Zum Warming-up stellt Genzler steife Fragen, Miriam Kachelmann antwortet mit angenehm tiefer Stimme, wählt ihre Worte überlegt aus. "Hier geht es um ein generelles Problem", erklärt die 26-Jährige. Sie ist mehr als Co-Autorin, sie ist laut Klappentext ausgebildete Bühnendarstellerin, Psychologiestudentin. Und sie ist die einzige Frau aus der Riege der "Luusmaitli", der Lausemädchen, die Kachelmann parallel beehrte, die zu ihm hielt. Sie war dabei, als er am 20. März 2010 am Frankfurter Flughafen festgenommen wurde.

"Haben Sie das Buch gelesen?"

Ja, er hätte abtauchen können, das wäre "bequemer und einfacher" gewesen, sagt Jörg Kachelmann. "Allerdings!", haucht seine Ehefrau, beide lächeln vor sich hin. Er bedankt sich artig beim Verlagschef für seinen Mut, das Buch gemacht zu haben. Man wolle damit weg vom Einzelfall, es gehe um "die vielen Opfer, denen Ungerechtigkeit widerfährt", sagt der Wettermoderator und erhebt seine Stimme: "Ich will, dass jeder Vergewaltiger in den Knast kommt!"

"Es ist wunderschön, Sie zu sehen, Herr Kachelmann!", sagt ein Journalist, bevor er seine Frage formuliert. Gelächter im Raum. Jörg Kachelmann grinst gequält. "Geben Sie Claudia D. mit ihrem Buch eine Bühne?", will der Reporter wissen. "Haben Sie das Buch gelesen?", fragt Jörg Kachelmann zurück. Es wird nicht das einzige Mal bleiben, dass er und seine Gattin sich in die Strategie mit der Gegenfrage flüchten.

Es gehe nicht um Claudia D., betont der Meteorologe. Sie sei "nicht wichtig". Warum er sie dann namentlich nenne, will ein anderer Journalist wissen. Alle, die "bekannt und berühmt" seien durch Fotostrecken in der "Bunten", würden eben genannt.

"Es ist kein Armer-Kachelmann-Jammer-Buch", sagt Jörg Kachelmann über sein mit viel Pathos und Wut verfasstes 384-Seiten-Werk, in dem alle Beteiligten ordentlich abgewatscht werden - außer seiner Mutter, seinen Söhnen, Miriam und seinen letzten Verteidigern.

"Die Buben hier vorne"

Er sei nicht stolz auf sein unstetes Leben, schreibt Jörg Kachelmann. Und er wolle es nun besser machen. "Glauben Sie, Frau Kachelmann, dass er Ihnen treu bleibt?", fragt ein Reporter und erntet Gelächter, in das selbst Kachelmann einstimmt. "Darauf werde ich Ihnen keine Antwort geben", sagt Miriam Kachelmann schmallippig.

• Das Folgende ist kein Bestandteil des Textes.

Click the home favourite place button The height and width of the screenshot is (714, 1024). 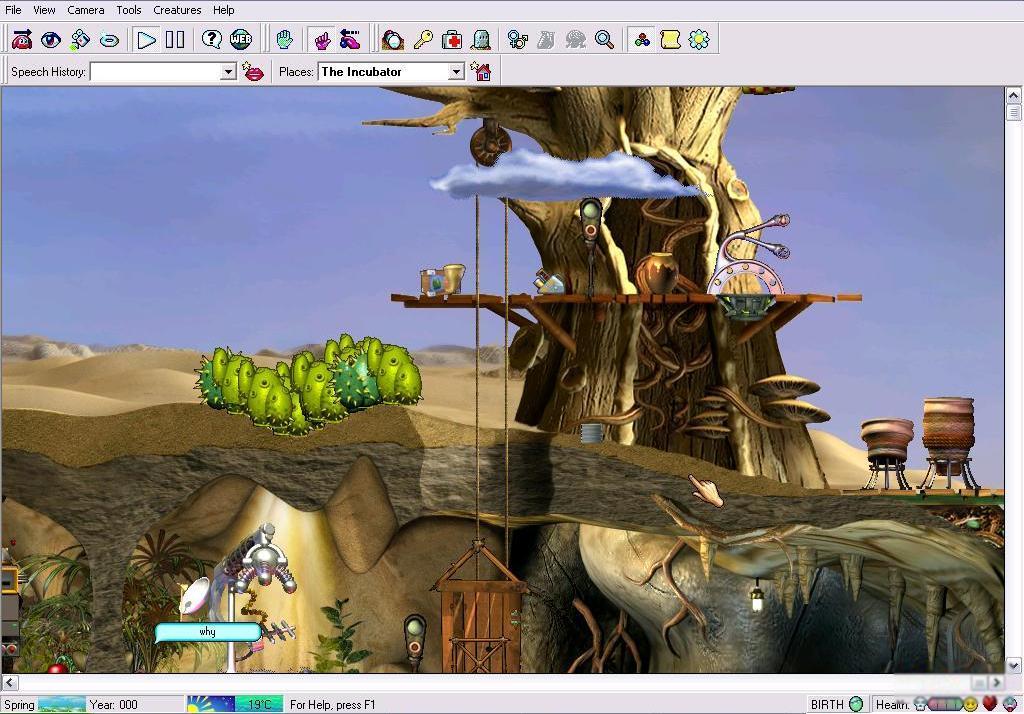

In seinem Buch schreibt Jörg Kachelmann, er habe im Sommer 2010 den Vornamen seiner jetzigen Frau mit Kugelschreiber auf die linke Wand neben dem Kleiderschrank in seiner Gefängniszelle gekritzelt. Tage später ergänzte er ihn demnach um drei weitere Buchstaben: "Nur Miriam", stand dort schließlich. Monate darauf wurde sie zu seiner "Verteidigerin für den Rest der Welt".

Und so sitzt sie nun neben ihm und fällt einer ARD-Reporterin ins Wort. Die Journalistin entgegnet: "Kann ich mal ausreden?" Miriam Kachelmann verstummt und setzt anschließend zur Beantwortung der Frage an, die Reporterin unterbricht: "Die Frage war an Herrn Kachelmann gerichtet." Miriam Kachelmann schaut verdutzt. Ihr Ehemann macht den Kavalier, frotzelt, das sei "Teil der Emanzipation", dass die Frage auch seine Frau beantworten könne und tröstet die Journalistin: "Wenn es Ihnen nicht gefällt, was sie sagt, kann ich ja noch was sagen." Miriam Kachelmann wahrt mühsam die Fassung, sagt kopfschüttelnd in Richtung ARD-Frau: "Unglaublich."

Mit fortschreitender Zeit scheint sich Jörg Kachelmann an das klickende Geknatter der Fotoapparate zu gewöhnen, es gar zu genießen, er scherzt mit Schweizer Charme und geriert sich fast kumpelhaft gegenüber einigen Journalisten, während seine Frau sich immer weiter zurücklehnt auf dem Stuhl, als würde sie die Sekunden zählen, bis es endlich vorbei ist.

Jörg Kachelmann schäkert ausgiebig mit den Fotografen, die sich zu Prozesszeiten fast auf die Kühlerhaube des Autos legten, mit dem Kachelmann davon chauffiert wurde. Er nennt sie "die Buben hier vorne". Es klickt und blitzt, Einzelporträts sind gewünscht. Von Jörg Kachelmann. Er lächelt, lacht, blickt ernst, nachdenklich, grinst. Seine Frau verlässt derweil die Bühne.